Department of Nursing supports “5B” Honolulu movie screening
In the early Eighties, an unknown disease began to affect primarily gay men. After much research, it was clear that it was a cluster of diseases and was named HIV/AIDS. Unfortunately, in the early days there was simply no cure and a diagnosis of HIV/AIDS was essentially a death sentence.
Hospitals who had admitted HIV/AIDS patients were unsure of how to provide care – especially when the mode of transmission was unknown. So patients were often confronted by nursing staff that were covered with head to foot protection. For a patient who already felt stigmatized, the effects of these type of treatment were devastating to many.
At the San Francisco General Hospital, where many of the HIV/AIDS patients were being treated, a group of nurses took matters into their own hands and created a special ward called “5B”. If the patients couldn’t be cured, at least the patient could know that someone cared for them and saw them as a human being.
The story of how all this happened, as well as the back stories of the nurses who made it happen, was the subject of a recent documentary released in June 2019 with the simple title “5B”. The movie had two main themes. First, nurses are tough and courageous, even in the face of possible death. Two, all people should be treated with dignity.

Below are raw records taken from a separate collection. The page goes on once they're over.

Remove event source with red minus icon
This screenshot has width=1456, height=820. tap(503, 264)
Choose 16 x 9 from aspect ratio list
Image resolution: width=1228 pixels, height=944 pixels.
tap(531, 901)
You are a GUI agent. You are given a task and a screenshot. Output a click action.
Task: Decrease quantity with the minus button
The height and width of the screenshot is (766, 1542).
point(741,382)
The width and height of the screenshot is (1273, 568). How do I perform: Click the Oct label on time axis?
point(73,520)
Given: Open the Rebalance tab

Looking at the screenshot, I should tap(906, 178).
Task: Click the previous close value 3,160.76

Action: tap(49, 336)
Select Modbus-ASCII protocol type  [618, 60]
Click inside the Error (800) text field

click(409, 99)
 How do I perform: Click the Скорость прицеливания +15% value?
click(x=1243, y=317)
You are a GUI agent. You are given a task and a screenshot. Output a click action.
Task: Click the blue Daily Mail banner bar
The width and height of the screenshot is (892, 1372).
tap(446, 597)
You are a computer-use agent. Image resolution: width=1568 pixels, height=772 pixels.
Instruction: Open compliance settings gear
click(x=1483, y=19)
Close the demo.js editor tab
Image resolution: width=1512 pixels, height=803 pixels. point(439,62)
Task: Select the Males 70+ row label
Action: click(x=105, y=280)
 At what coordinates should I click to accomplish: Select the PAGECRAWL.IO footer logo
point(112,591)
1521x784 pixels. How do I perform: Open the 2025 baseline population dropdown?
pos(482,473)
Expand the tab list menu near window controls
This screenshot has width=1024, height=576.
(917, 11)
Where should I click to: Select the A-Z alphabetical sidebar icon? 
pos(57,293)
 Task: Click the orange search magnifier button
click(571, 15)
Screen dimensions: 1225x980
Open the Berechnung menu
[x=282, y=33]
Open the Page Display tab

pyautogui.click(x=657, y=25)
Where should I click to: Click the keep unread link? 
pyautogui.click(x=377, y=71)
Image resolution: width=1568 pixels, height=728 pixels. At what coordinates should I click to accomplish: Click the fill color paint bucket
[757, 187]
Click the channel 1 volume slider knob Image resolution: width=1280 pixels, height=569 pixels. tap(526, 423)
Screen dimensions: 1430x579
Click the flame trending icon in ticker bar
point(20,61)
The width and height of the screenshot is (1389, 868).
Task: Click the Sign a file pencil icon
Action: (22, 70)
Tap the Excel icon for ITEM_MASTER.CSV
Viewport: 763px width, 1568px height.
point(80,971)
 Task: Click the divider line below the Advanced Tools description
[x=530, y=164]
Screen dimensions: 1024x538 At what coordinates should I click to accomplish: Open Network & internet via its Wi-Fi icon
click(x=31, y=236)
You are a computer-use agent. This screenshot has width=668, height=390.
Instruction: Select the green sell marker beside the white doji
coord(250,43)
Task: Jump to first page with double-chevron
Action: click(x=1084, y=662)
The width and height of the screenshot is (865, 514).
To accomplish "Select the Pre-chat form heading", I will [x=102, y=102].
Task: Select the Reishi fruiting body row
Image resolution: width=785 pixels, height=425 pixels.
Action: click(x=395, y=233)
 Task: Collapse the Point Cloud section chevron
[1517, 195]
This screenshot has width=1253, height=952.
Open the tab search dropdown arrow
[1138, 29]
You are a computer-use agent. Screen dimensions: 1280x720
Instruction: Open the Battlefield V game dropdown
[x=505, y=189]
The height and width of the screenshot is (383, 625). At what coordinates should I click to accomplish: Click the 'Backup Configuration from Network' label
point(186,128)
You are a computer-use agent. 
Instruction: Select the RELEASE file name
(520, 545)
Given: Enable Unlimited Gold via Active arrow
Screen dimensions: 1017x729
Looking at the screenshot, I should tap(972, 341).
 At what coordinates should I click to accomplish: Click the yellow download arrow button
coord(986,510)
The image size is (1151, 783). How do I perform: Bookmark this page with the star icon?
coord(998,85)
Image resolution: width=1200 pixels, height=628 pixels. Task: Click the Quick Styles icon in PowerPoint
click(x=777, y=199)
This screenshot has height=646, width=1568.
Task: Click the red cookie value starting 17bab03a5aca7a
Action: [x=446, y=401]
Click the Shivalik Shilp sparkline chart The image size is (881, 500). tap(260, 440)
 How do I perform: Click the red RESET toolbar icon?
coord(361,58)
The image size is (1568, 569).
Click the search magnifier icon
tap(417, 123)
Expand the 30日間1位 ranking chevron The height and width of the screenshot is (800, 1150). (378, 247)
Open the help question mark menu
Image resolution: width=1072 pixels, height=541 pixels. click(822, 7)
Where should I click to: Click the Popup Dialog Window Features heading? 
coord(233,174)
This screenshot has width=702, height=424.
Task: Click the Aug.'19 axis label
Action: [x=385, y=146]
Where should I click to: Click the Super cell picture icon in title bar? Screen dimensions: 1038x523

With that in mind the Hawaii Health and Harm Reduction Center (H3RC) brought the movie to Honolulu for its only showing as a fundraiser for H3RC. The agency is a merger that includes the former Life Foundation – an organization working with HIV/AIDS clients.
UH Manoa Nursing provided significant support due to the movie’s focus on the strength of nurses and celebrates nursing as a profession. Undergraduate nursing students were invited to attend the movie screening for free, and faculty and staff attended with compliments to the school and other donations.
Heather Lusk, CEO of H3RC thanked UH Manoa Nursing for its donation of tickets allowing the increased visibility to nursing students, faculty and staff. Lusk noted that nurses play a critical role for many of the less fortunate here in Honolulu and she expressed the hope that the movie would encourage nurses to continue to challenge the status quo for the benefit of the patients and clients.